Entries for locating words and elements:
## START

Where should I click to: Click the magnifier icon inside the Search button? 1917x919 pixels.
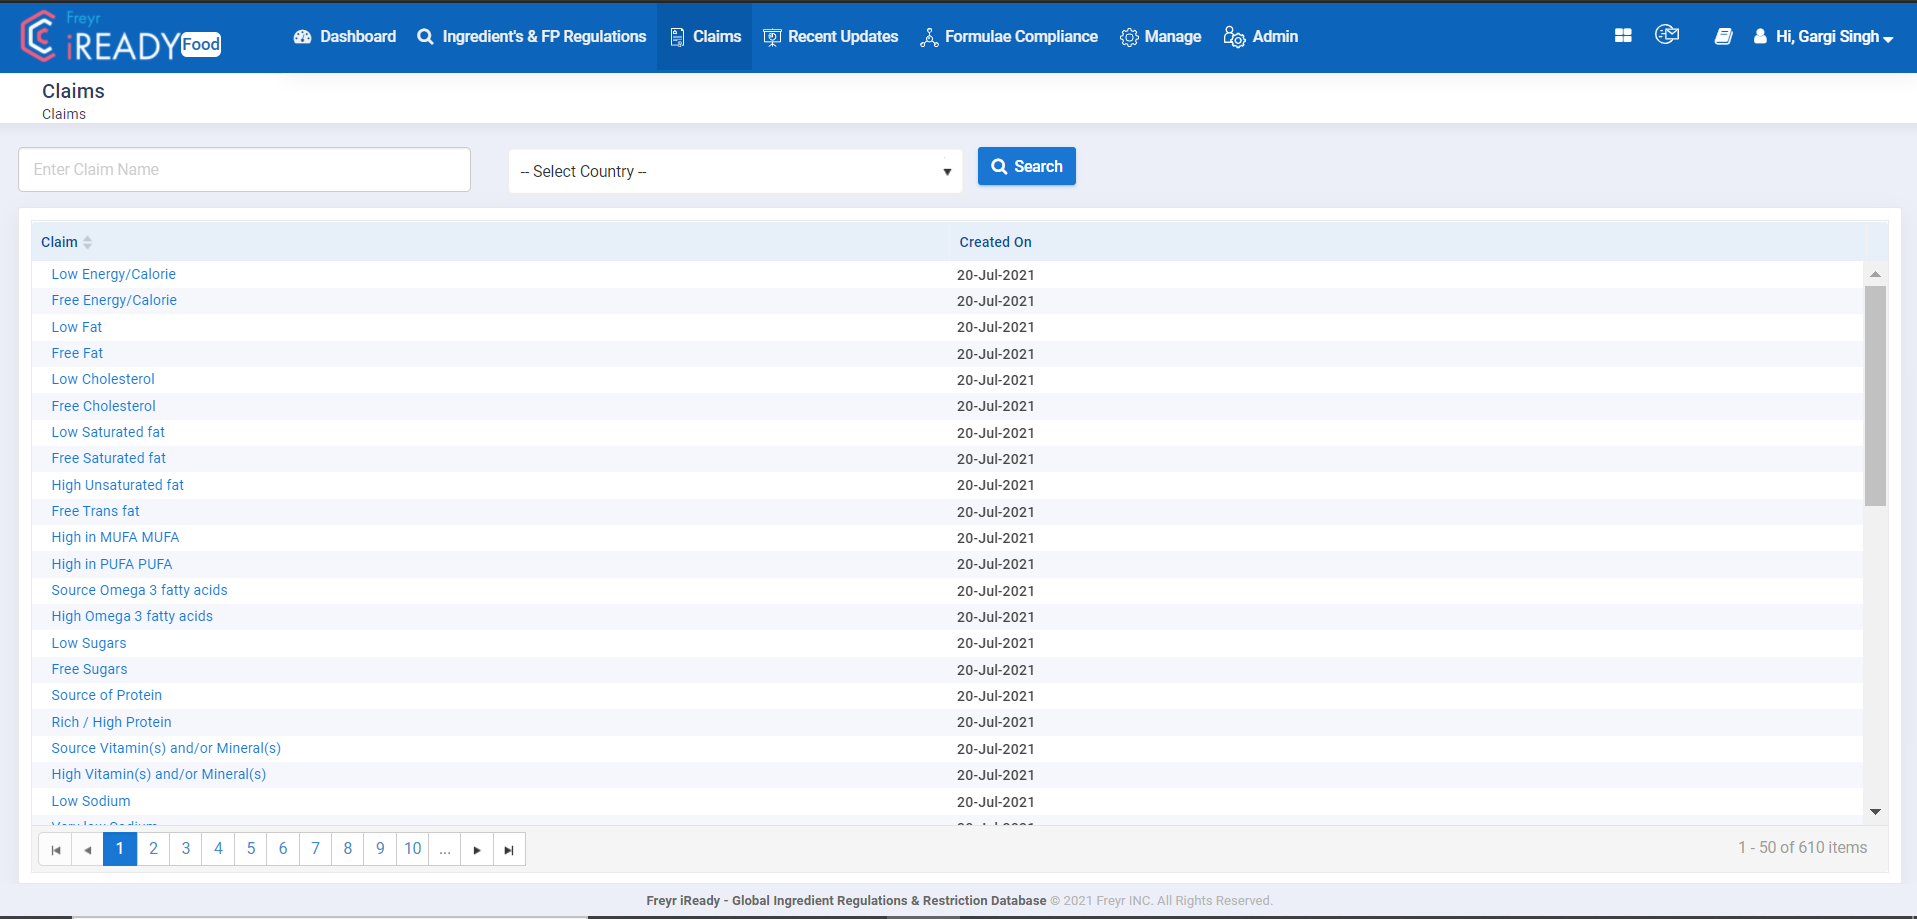[999, 166]
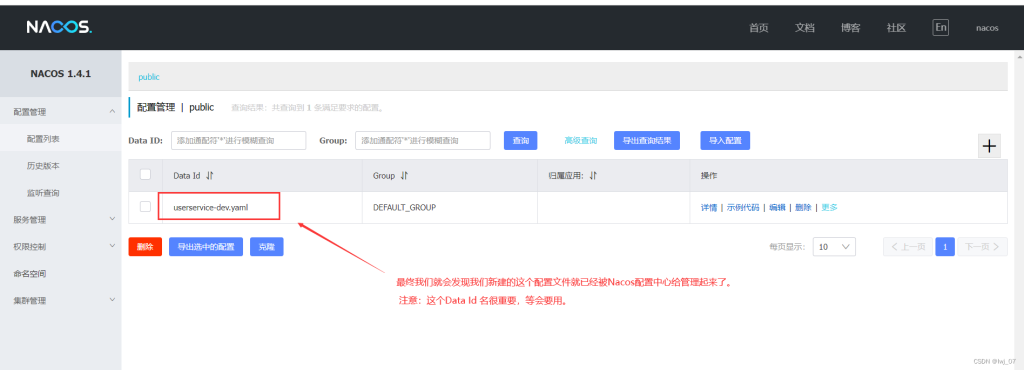1024x370 pixels.
Task: Check the userservice-dev.yaml row checkbox
Action: tap(146, 207)
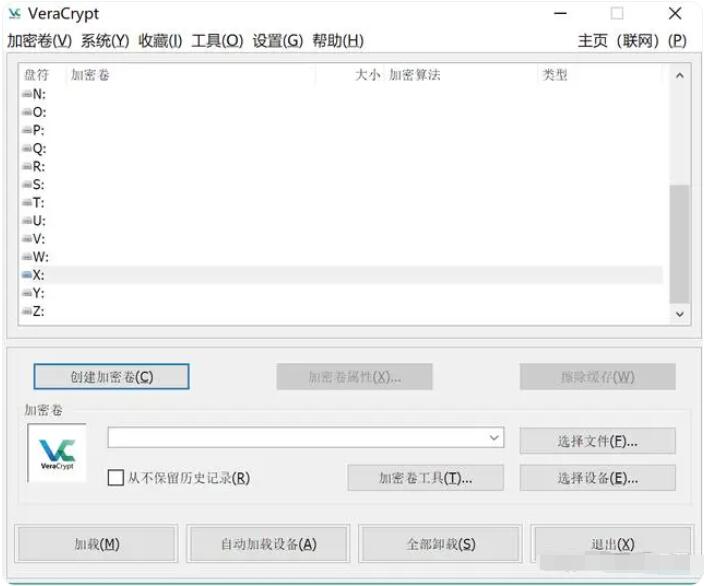Click the VeraCrypt title bar app icon
The image size is (704, 586).
point(14,14)
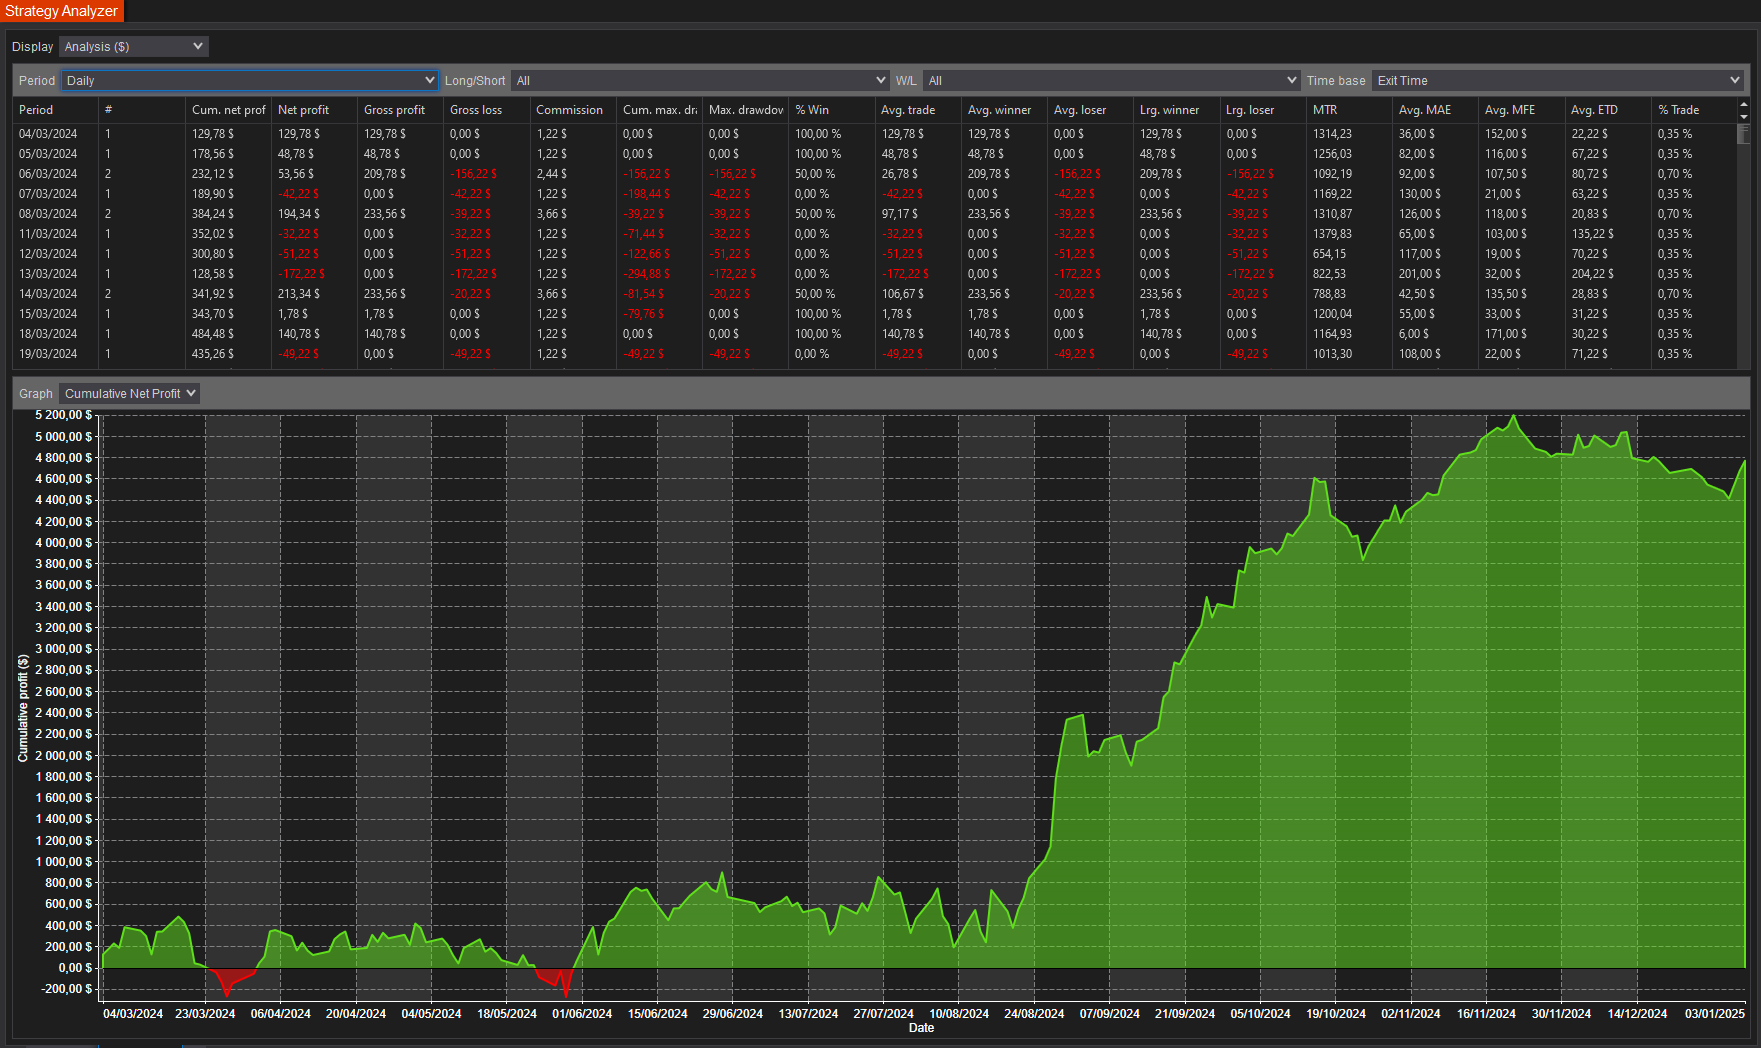Click the table scrollbar up arrow
The width and height of the screenshot is (1761, 1048).
(1744, 104)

## END

**Instruction**
Extract every line of the entries verbatim, omitting the pictures.

**Task response**
Where should I click to: Click the magnifier icon inside the Search button? 1917x919 pixels.
[999, 166]
1024x370 pixels.
Task: Check the userservice-dev.yaml row checkbox
Action: tap(146, 207)
Click the VeraCrypt title bar app icon
The image size is (704, 586).
point(14,14)
Click the table scrollbar up arrow
The width and height of the screenshot is (1761, 1048).
(1744, 104)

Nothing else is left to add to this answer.